What happened to it? By 2007 things had slowed to a crawl. I convinced myself that what I was really tired of was updating this terrible html website in Notepad. I enlisted help in creating something more automated, and gave myself a break while it was being done. For the next year or so, when caught in conversation, I told people I was waiting for my new website and then the comic would return. By the time I had been delivered something that I didn't really know how to finish implementing, I realized that I had designed specifications for a site that was already obsolete in many ways. But more importantly, I soon understood that the real problem was that I didn't really like Absurd Notions anymore, nor did I enjoy hearing about it.

Almost all anyone would say about my comic was that it was "dead" (or, in the briefest moments, "back"). Whether it was a month or a week, between every strip I would get messages about how it was such a shame I'd obviously given up comics forever because it had been so long. I found that by making this sentiment less wrong, I could hear it less frequently.

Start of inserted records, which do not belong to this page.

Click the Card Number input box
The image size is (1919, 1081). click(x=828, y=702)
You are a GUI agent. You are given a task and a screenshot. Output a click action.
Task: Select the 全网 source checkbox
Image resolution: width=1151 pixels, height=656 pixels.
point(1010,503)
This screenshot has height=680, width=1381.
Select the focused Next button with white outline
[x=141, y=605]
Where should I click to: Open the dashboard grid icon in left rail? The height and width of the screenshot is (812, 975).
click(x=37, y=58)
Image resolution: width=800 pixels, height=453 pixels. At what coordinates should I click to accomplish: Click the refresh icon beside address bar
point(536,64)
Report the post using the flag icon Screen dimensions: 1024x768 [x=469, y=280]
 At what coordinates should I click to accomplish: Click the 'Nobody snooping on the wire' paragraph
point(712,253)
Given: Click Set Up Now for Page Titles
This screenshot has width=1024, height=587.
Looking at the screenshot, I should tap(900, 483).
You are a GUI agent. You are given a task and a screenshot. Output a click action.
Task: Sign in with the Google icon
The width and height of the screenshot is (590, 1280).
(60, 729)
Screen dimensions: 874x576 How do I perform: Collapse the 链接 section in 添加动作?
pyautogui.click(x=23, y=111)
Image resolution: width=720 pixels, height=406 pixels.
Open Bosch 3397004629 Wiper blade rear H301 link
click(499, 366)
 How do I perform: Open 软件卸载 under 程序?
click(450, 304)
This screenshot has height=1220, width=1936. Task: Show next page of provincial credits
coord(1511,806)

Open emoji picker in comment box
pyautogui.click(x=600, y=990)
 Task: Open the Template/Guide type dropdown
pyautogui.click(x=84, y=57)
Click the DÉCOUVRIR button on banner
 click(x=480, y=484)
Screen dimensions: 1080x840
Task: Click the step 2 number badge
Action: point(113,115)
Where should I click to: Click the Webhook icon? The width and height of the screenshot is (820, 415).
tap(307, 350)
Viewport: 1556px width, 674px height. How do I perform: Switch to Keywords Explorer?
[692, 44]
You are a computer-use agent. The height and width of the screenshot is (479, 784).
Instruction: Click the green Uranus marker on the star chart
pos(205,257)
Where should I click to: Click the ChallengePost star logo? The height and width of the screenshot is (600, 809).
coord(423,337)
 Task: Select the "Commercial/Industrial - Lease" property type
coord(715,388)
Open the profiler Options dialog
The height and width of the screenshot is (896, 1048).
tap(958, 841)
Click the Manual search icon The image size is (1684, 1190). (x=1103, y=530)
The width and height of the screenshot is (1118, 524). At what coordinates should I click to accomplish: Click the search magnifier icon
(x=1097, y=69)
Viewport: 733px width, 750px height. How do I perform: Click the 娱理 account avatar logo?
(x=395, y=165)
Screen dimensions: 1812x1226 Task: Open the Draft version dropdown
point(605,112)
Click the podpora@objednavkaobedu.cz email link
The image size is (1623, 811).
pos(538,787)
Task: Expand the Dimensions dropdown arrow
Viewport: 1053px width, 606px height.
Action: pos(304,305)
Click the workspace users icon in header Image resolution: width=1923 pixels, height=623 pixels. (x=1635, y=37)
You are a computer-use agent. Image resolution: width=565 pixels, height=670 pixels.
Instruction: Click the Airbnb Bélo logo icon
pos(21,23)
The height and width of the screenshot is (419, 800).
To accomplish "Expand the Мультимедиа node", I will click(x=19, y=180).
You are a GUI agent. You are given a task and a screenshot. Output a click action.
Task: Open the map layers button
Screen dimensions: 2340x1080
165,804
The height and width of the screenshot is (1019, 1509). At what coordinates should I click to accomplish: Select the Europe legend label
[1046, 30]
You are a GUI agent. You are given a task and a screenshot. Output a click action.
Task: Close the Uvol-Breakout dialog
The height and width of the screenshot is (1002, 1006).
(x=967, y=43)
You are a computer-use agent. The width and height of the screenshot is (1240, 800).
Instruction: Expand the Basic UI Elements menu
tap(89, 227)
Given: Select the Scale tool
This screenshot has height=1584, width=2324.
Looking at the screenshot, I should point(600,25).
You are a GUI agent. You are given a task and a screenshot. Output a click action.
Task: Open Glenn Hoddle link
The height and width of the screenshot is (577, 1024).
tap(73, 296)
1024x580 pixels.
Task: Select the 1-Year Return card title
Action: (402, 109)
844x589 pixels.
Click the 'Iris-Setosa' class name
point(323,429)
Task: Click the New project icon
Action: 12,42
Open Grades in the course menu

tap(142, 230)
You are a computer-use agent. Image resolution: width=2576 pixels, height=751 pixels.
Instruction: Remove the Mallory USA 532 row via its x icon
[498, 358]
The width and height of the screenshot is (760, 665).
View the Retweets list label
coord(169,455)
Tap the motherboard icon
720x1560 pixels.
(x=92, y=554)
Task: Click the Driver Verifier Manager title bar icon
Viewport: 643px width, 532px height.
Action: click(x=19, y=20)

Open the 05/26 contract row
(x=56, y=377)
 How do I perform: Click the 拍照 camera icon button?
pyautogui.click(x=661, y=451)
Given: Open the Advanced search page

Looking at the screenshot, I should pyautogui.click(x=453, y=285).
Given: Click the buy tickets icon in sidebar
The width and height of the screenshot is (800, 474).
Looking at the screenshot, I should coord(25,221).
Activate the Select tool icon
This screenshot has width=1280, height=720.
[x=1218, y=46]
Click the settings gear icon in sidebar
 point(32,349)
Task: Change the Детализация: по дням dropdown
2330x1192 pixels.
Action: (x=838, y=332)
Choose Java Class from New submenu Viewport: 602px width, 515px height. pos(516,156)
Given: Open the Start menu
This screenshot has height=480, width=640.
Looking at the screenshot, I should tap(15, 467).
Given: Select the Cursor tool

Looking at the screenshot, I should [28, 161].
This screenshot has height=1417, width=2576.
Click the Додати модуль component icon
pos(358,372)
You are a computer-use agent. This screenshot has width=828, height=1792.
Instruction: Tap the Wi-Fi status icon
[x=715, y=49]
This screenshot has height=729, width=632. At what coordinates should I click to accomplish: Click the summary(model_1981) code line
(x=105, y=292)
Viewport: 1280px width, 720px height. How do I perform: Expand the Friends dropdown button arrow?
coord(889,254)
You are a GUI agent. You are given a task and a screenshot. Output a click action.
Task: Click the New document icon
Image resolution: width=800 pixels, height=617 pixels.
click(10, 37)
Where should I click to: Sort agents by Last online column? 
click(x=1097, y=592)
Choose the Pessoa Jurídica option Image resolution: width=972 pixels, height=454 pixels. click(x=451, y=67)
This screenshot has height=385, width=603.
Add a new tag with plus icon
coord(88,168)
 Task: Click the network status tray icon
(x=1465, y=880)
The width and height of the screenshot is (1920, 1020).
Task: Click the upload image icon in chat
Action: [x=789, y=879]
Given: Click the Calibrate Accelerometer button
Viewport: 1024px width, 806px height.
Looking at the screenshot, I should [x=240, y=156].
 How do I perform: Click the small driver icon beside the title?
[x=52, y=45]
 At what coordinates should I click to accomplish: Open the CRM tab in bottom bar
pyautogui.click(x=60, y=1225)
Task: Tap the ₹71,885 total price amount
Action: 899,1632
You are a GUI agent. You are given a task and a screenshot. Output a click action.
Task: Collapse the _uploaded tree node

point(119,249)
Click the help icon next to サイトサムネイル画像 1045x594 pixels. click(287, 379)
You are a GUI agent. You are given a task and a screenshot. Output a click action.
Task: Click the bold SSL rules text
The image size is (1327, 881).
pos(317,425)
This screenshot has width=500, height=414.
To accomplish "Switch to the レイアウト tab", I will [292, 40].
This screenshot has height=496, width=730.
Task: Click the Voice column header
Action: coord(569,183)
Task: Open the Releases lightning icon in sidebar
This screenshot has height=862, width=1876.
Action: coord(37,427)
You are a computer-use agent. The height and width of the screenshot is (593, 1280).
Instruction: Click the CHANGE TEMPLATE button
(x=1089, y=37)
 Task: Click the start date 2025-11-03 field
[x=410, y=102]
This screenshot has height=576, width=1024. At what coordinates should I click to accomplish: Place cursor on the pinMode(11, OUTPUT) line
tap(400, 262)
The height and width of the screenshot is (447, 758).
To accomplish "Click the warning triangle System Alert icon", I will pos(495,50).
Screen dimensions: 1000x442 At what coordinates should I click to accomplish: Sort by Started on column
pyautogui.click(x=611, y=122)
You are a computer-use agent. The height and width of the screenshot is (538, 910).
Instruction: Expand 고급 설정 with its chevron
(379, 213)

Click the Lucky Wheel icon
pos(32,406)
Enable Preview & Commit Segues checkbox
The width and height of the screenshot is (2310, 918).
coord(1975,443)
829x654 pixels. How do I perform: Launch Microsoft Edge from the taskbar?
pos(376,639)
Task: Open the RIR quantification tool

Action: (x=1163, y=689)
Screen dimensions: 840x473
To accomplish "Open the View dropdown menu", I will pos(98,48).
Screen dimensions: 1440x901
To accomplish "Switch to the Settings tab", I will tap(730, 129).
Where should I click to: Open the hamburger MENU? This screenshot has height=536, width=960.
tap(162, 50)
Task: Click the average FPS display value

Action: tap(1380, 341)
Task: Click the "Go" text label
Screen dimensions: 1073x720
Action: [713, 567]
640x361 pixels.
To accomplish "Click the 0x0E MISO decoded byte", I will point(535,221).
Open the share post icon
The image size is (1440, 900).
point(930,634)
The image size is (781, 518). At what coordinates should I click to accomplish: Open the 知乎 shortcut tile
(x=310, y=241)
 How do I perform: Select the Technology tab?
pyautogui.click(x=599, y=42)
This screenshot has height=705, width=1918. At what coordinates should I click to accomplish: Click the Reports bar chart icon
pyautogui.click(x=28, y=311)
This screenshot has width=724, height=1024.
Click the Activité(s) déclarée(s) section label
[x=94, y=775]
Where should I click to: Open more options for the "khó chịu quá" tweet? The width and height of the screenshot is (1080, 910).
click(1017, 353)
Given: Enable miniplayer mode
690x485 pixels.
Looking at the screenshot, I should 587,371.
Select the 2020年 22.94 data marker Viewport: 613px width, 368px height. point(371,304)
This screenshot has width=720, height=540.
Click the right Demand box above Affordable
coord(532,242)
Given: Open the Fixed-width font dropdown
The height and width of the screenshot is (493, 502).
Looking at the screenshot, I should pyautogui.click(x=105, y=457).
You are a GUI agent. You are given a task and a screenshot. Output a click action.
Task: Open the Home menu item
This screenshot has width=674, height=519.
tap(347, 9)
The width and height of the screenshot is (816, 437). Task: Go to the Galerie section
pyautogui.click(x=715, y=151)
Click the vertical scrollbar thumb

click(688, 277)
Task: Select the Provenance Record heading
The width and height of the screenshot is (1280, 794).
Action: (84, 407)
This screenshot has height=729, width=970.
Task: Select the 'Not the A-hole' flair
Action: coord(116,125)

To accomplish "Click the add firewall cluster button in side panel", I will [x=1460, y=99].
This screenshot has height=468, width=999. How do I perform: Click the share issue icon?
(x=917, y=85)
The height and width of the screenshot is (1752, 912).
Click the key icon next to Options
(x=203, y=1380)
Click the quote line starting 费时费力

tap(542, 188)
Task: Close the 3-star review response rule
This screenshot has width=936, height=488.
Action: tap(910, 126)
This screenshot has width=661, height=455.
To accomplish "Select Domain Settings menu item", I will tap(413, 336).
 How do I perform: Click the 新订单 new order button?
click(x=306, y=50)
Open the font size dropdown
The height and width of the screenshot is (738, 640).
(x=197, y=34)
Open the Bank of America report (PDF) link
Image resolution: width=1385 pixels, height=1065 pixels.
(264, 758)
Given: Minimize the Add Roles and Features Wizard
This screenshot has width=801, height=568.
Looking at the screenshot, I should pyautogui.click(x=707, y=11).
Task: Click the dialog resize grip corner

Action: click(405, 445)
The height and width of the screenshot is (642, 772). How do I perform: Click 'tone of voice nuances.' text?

I absorbed the message that until I was prepared to supply continuous daily entertainment, there was no point in getting anyone interested enough to be disappointed, and no wisdom in expressing goals where people might see them and take them as promises. And I started to suspect that the setting of Absurd Notions as I had conceived it was inherently a dry well. I tried working on it occasionally, but it didn't amount to enough to start showing anyone, and I instead focused my attention on typeface design.

What is Absurd Notions going to be? I have some ideas, not because I like it again, but because any other comics I try to do will be compared to it, and I would like it to be less of an embarrassment when it does. Embracing the fact that this is a nostalgia act, I intend to remake the 1990s college phase, replacing all the "you had to be there" explanations specific to my school with narrative that can take you there and show you. Then I would rerun the online strips at a resolution more readable on modern screens, while fixing mistakes and sticking in some new strips to fill out the storylines that always ran short when I ran out of jokes. Then, if all this hasn't germinated a fresh way forward by the time I get to where I left off, I'll find a sensible way to wrap it up.

Or I might finish two introductory pages and realize I've got nothing more. That could happen too.

What about Why The Long Face? I have plans for more of the autobiographical journal comics. They, too, will be less shackled to real time. That was going to be part of the aborted site redesign: a navigation system that could go through them in the order I drew and posted them in, or in the chronological order of when they happened. That idea may be discarded. Regardless, there are certain things that will need to take place in my life before I'm ready to get into it.